Saheed Mohamed

Personal information
- Full name: Saheed Mohamed
- Born: 6 February 1976 (age 50) Guyana
- Batting: Right-handed
- Bowling: Off spin
- Role: Batsman

Career statistics
| Competition | Twenty20 |
| Matches | 2 |
| Runs scored | 77 |
| Batting average | 77.00 |
| 100s/50s | 0/1 |
| Top score | 64* |
| Balls bowled | 36 |
| Wickets | 2 |
| Bowling average | 16.00 |
| 5 wickets in innings | 0 |
| 10 wickets in match | 0 |
| Best bowling | 2/13 |
| Catches/stumpings | 0/0 |
- Source: CricketArchive, 23 September 2007

= Saheed Mohamed =

Cayman Islands cricketer

Saheed Mohamed (born 6 February 1976) is a Cayman Islands cricketer. A right-handed batsman and off spin bowler, he has played for the Cayman Islands national cricket team since 2004.

==Career==

Saheed Mohamed first played cricket for the Cayman Islands in the 2004 Americas Championship, and the following year played in the repêchage tournament for the 2005 ICC Trophy in Kuala Lumpur in February 2005.

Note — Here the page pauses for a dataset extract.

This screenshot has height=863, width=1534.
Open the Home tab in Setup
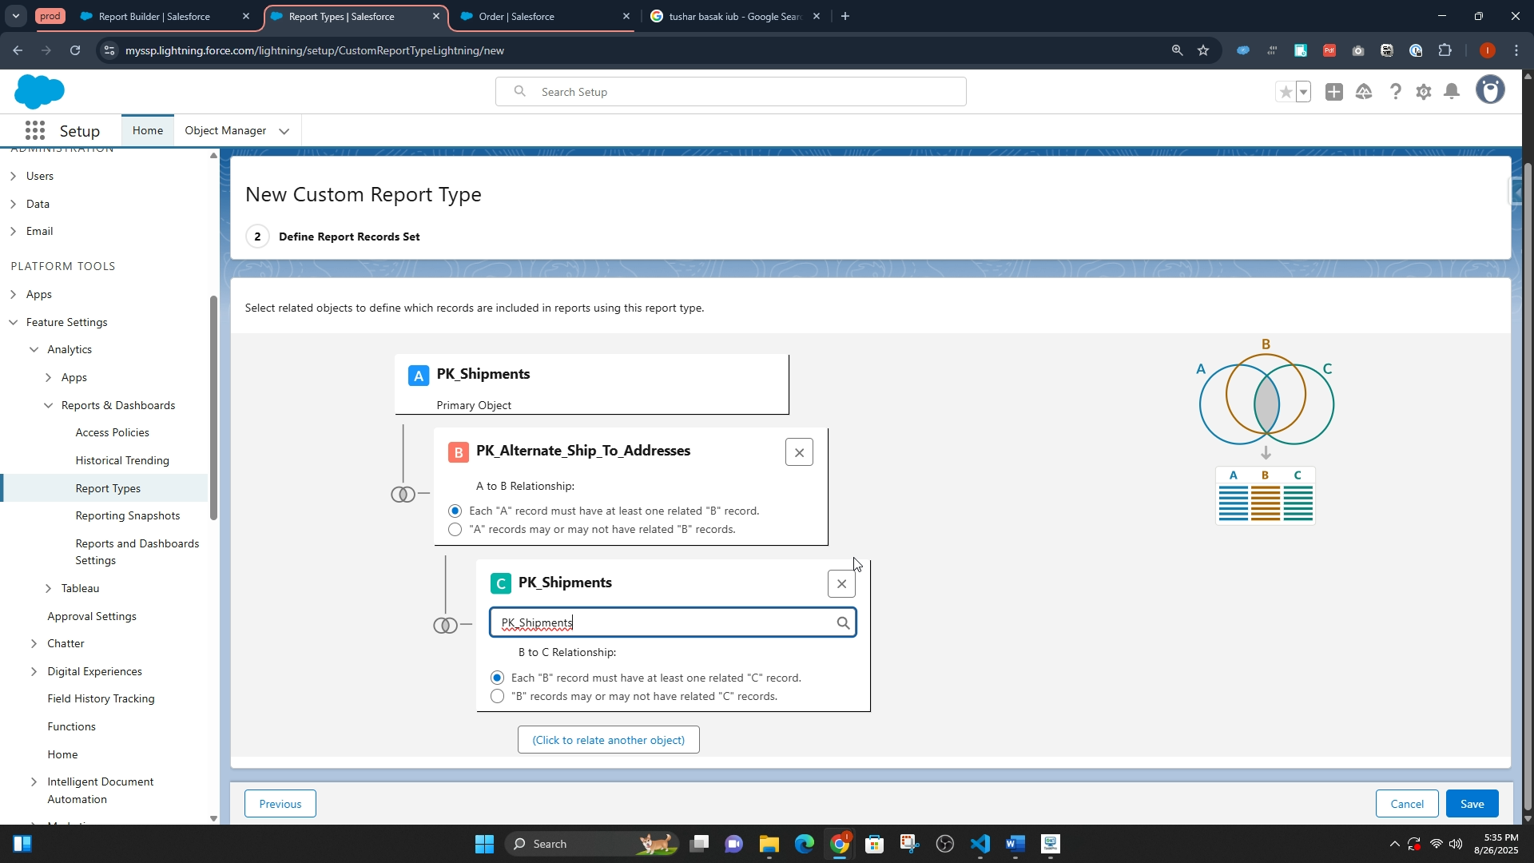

In 2006, he played against the Bahamas and Trinidad & Tobago in the Stanford 20/20. He scored 64 not out against the Bahamas to help his team reach the first round proper of the tournament. He followed this by playing in the Americas Championship at the Maple Leaf Cricket Club in King City, Ontario.

He most recently represented the Cayman Islands in Division Three of the World Cricket League in Darwin, Australia. In the third place play-off against Papua New Guinea, he put in a fine all-round performance, taking 2/53 and scoring 52, but this was not enough to help his team win the match.